((
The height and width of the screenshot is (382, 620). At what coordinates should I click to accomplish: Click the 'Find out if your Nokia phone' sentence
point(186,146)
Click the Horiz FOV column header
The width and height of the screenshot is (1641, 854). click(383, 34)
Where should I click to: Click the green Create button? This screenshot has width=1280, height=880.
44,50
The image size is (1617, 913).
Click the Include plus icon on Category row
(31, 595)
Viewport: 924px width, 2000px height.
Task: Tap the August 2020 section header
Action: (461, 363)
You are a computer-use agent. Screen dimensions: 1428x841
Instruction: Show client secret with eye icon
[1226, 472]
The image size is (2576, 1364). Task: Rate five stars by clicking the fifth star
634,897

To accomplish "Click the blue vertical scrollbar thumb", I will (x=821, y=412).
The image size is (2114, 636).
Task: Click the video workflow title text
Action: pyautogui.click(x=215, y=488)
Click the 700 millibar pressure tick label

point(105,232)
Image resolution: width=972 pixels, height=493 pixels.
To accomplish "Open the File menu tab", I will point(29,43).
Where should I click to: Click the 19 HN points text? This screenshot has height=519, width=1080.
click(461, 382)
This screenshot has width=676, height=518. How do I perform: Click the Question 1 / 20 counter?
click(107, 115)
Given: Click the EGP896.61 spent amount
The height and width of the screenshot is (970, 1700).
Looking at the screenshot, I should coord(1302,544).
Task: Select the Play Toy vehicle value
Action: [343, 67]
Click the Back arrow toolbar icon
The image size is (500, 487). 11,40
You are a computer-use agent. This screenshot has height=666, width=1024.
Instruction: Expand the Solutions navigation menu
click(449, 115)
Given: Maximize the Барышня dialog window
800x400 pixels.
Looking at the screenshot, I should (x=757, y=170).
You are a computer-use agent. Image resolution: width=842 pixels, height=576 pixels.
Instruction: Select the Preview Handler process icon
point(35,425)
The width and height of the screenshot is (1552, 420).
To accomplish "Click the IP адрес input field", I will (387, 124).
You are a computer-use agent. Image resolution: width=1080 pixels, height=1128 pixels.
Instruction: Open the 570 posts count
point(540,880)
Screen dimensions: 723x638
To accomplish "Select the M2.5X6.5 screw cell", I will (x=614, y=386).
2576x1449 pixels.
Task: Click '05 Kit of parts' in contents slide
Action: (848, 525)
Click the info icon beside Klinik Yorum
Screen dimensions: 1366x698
))
- _WHAT TO PRODUCE_
Please reproduce all of the lines above word for word, changing nothing.

- _RESPONSE TO THE TASK_
The height and width of the screenshot is (382, 620). At what coordinates should I click to accomplish: Click the 'Find out if your Nokia phone' sentence
point(186,146)
Click the Horiz FOV column header
The width and height of the screenshot is (1641, 854). click(383, 34)
Where should I click to: Click the green Create button? This screenshot has width=1280, height=880.
44,50
The image size is (1617, 913).
Click the Include plus icon on Category row
(31, 595)
Viewport: 924px width, 2000px height.
Task: Tap the August 2020 section header
Action: (461, 363)
You are a computer-use agent. Screen dimensions: 1428x841
Instruction: Show client secret with eye icon
[1226, 472]
The image size is (2576, 1364). Task: Rate five stars by clicking the fifth star
634,897

To accomplish "Click the blue vertical scrollbar thumb", I will (x=821, y=412).
The image size is (2114, 636).
Task: Click the video workflow title text
Action: pyautogui.click(x=215, y=488)
Click the 700 millibar pressure tick label

point(105,232)
Image resolution: width=972 pixels, height=493 pixels.
To accomplish "Open the File menu tab", I will point(29,43).
Where should I click to: Click the 19 HN points text? This screenshot has height=519, width=1080.
click(461, 382)
This screenshot has width=676, height=518. How do I perform: Click the Question 1 / 20 counter?
click(107, 115)
Given: Click the EGP896.61 spent amount
The height and width of the screenshot is (970, 1700).
Looking at the screenshot, I should coord(1302,544).
Task: Select the Play Toy vehicle value
Action: [343, 67]
Click the Back arrow toolbar icon
The image size is (500, 487). 11,40
You are a computer-use agent. This screenshot has height=666, width=1024.
Instruction: Expand the Solutions navigation menu
click(449, 115)
Given: Maximize the Барышня dialog window
800x400 pixels.
Looking at the screenshot, I should (x=757, y=170).
You are a computer-use agent. Image resolution: width=842 pixels, height=576 pixels.
Instruction: Select the Preview Handler process icon
point(35,425)
The width and height of the screenshot is (1552, 420).
To accomplish "Click the IP адрес input field", I will (387, 124).
You are a computer-use agent. Image resolution: width=1080 pixels, height=1128 pixels.
Instruction: Open the 570 posts count
point(540,880)
Screen dimensions: 723x638
To accomplish "Select the M2.5X6.5 screw cell", I will (x=614, y=386).
2576x1449 pixels.
Task: Click '05 Kit of parts' in contents slide
Action: (848, 525)
Click the info icon beside Klinik Yorum
Screen dimensions: 1366x698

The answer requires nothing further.